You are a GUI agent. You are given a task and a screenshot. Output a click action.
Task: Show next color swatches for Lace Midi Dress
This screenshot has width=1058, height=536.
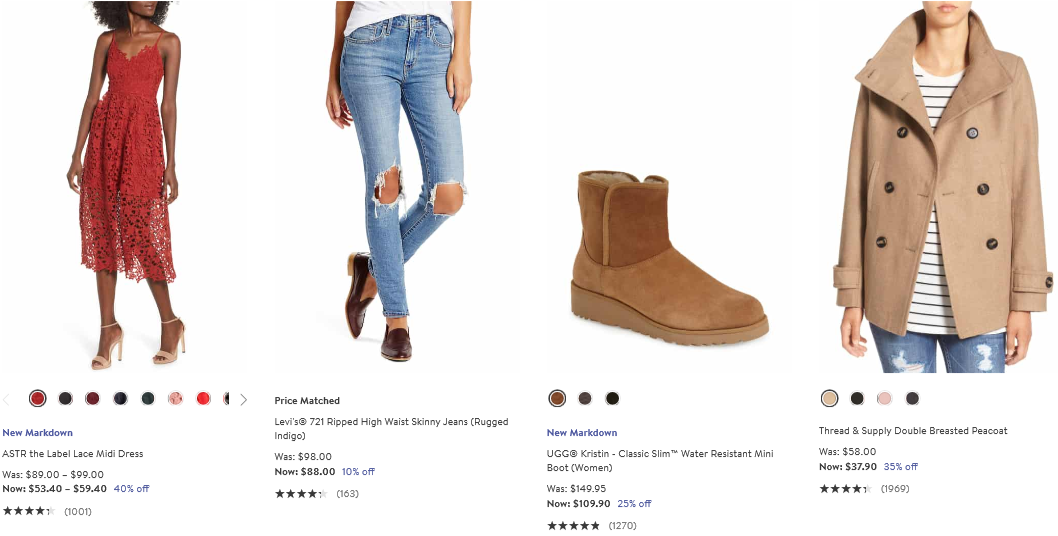coord(244,400)
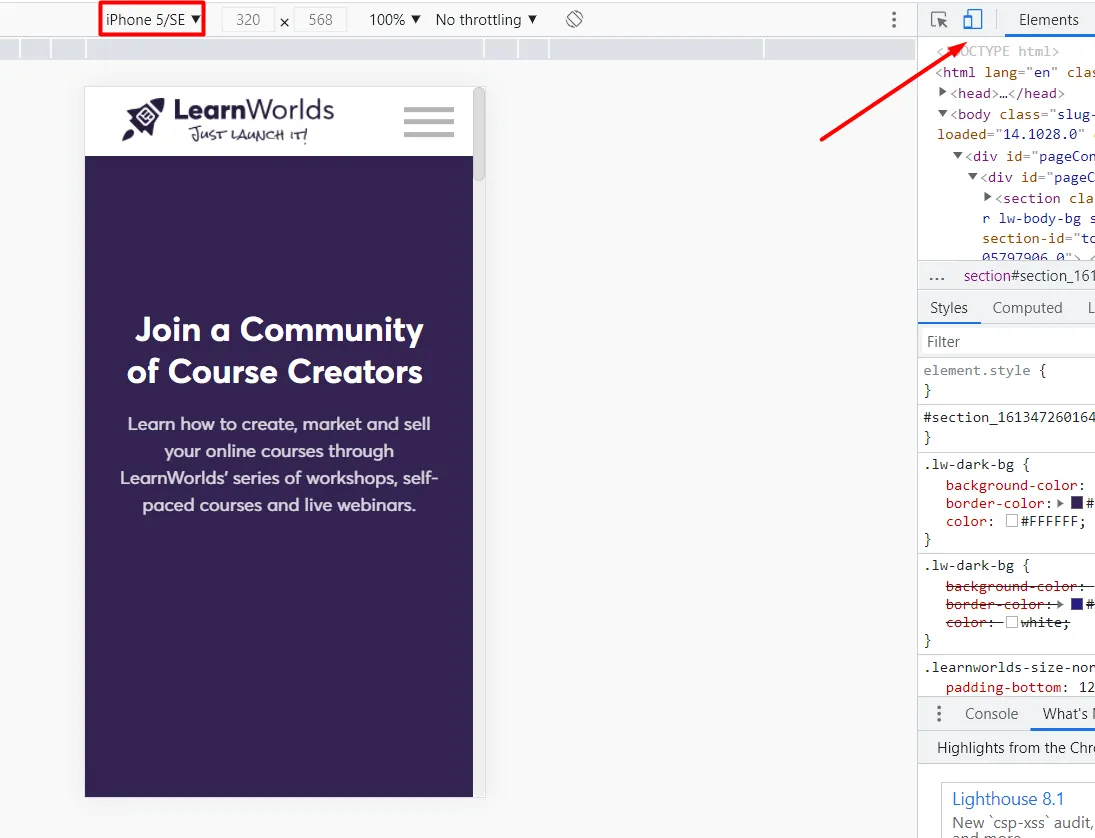
Task: Click the rotate screen orientation icon
Action: click(x=574, y=20)
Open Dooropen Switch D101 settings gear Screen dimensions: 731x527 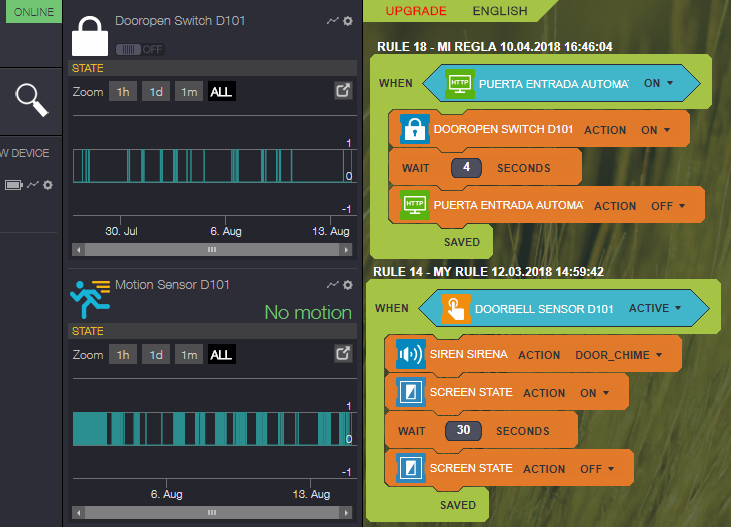(348, 21)
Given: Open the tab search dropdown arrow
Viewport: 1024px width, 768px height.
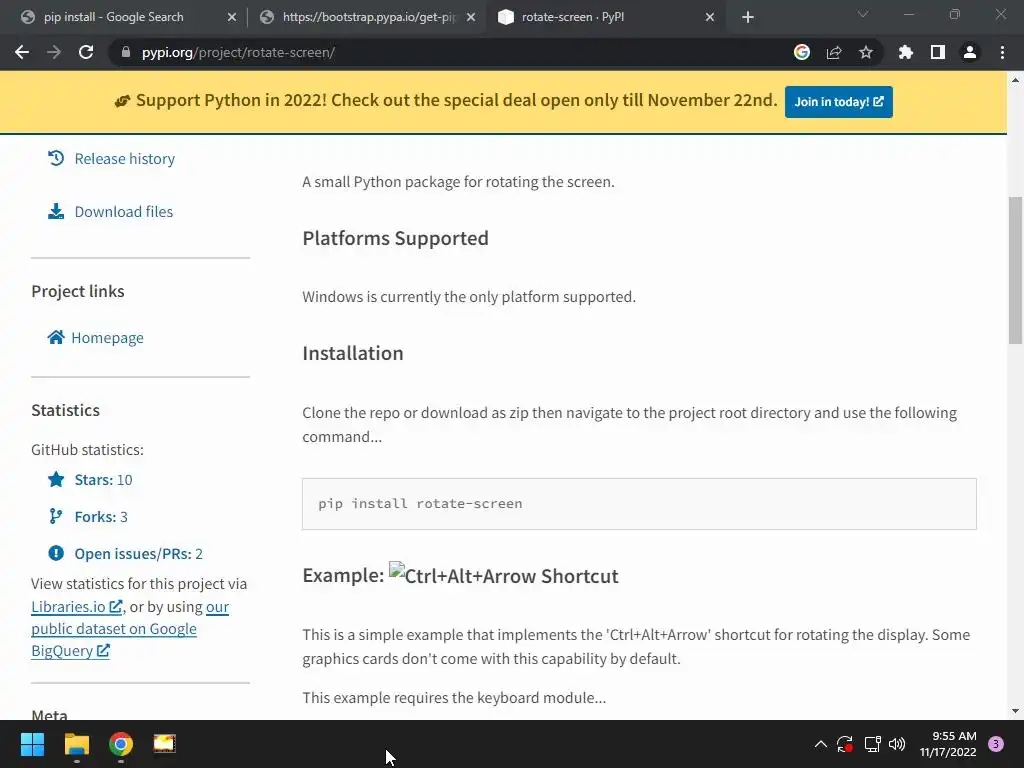Looking at the screenshot, I should coord(863,15).
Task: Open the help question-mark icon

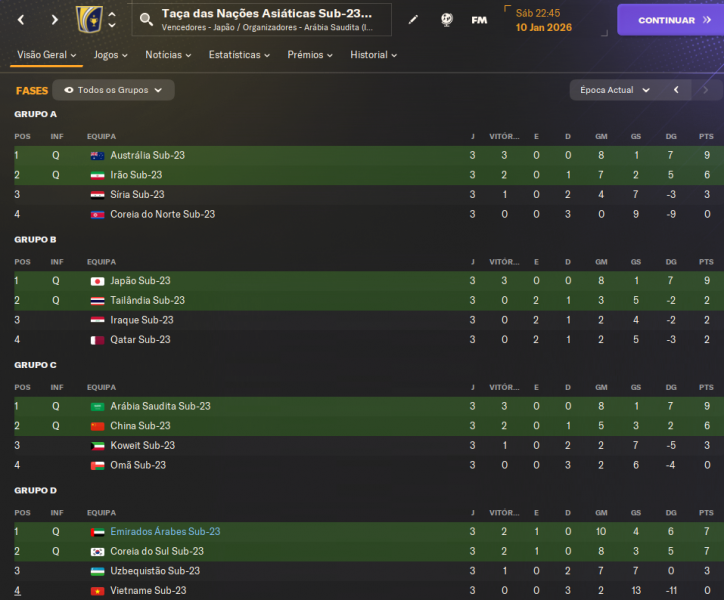Action: pyautogui.click(x=446, y=19)
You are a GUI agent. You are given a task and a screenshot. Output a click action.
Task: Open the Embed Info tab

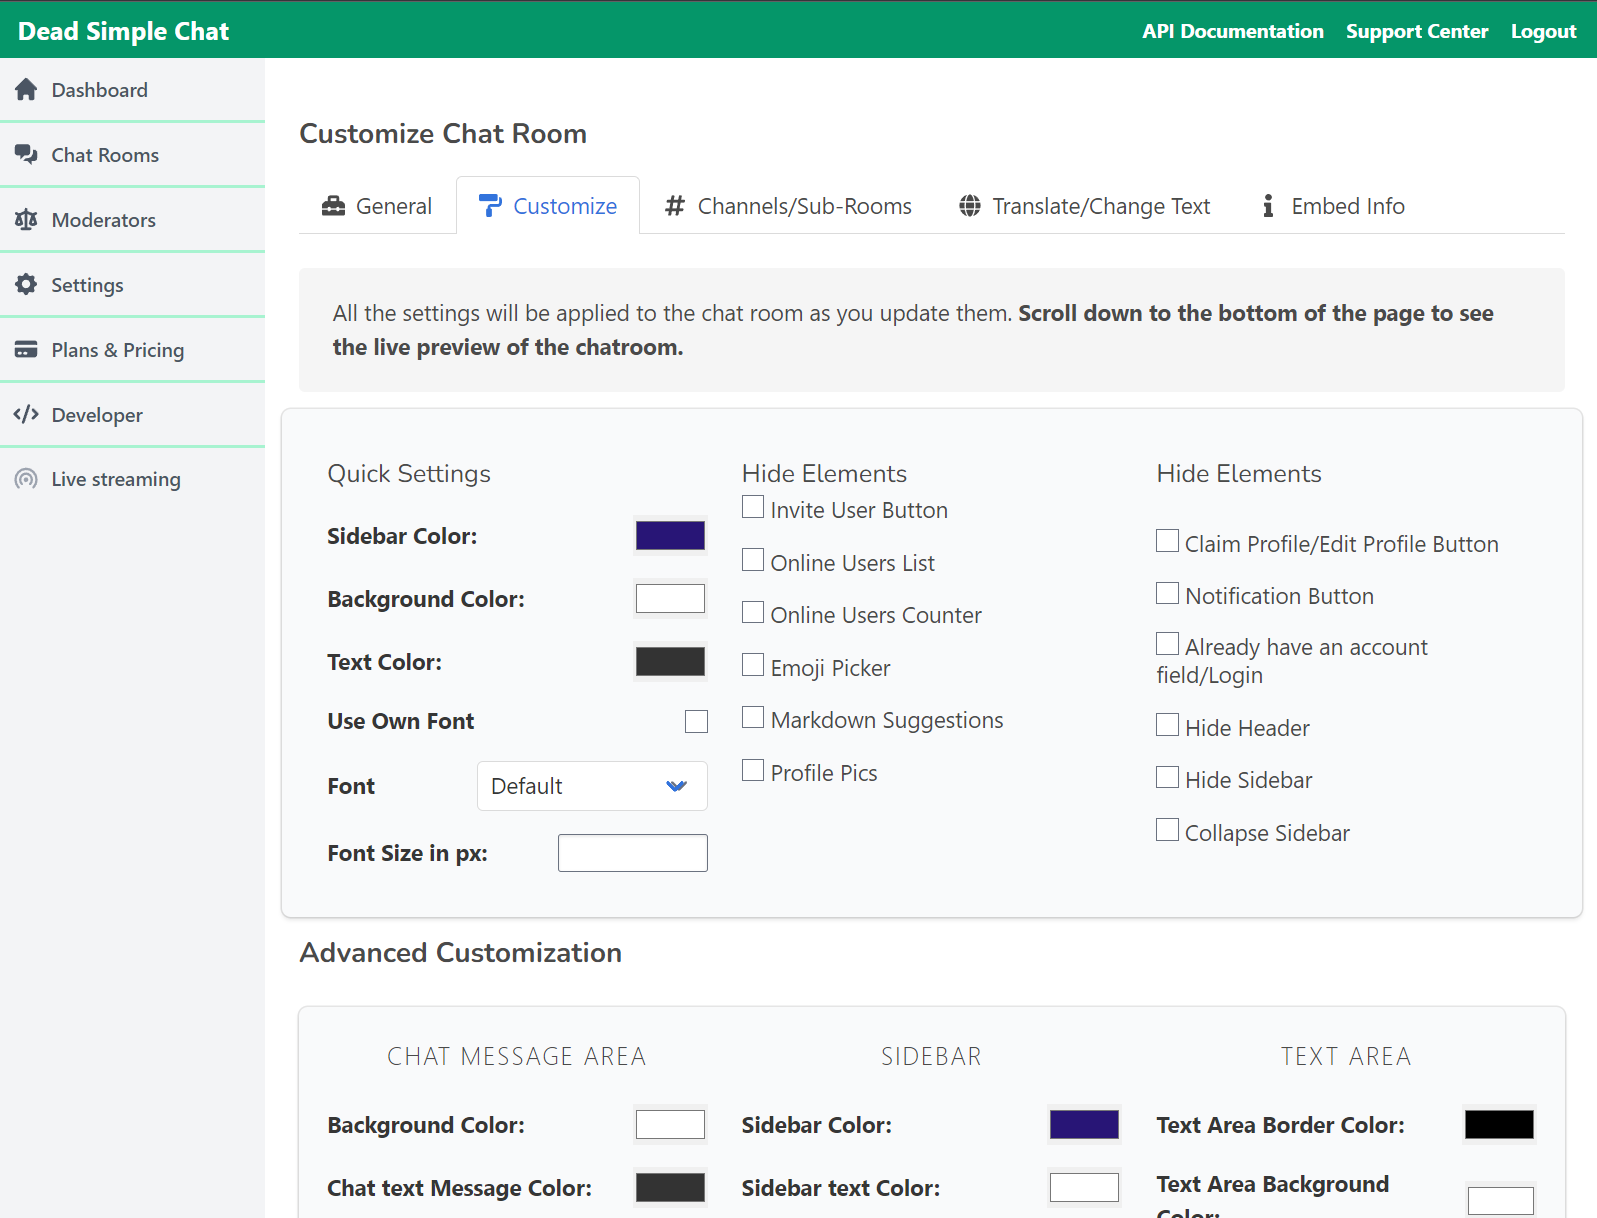[1332, 206]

_Goal_. Rewrite the items from the line with "Task: Open the help question-mark icon" through the end of the items, substituting "Select" for "Open" and changing nothing else. Leave the pictures out of your answer.

_Written response_.
Task: Select the help question-mark icon

Action: pyautogui.click(x=446, y=19)
You are a GUI agent. You are given a task and a screenshot. Output a click action.
Task: Select the Embed Info tab

[1332, 206]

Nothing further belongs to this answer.